**WORK REQUEST:** The answer should match the entries that follow exactly, except that no image appears in it.

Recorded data
*****
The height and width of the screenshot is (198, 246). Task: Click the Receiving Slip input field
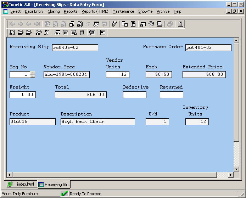75,47
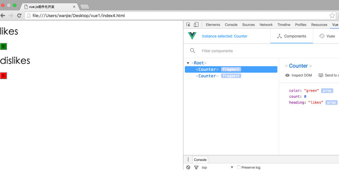Screen dimensions: 339x170
Task: Toggle the device mode toolbar icon
Action: click(x=196, y=25)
*****
**RESPONSE TO THIS EXERCISE:**
The height and width of the screenshot is (198, 246). Task: Click the Receiving Slip input field
75,47
Screen dimensions: 339x170
Task: Toggle the device mode toolbar icon
Action: click(x=196, y=25)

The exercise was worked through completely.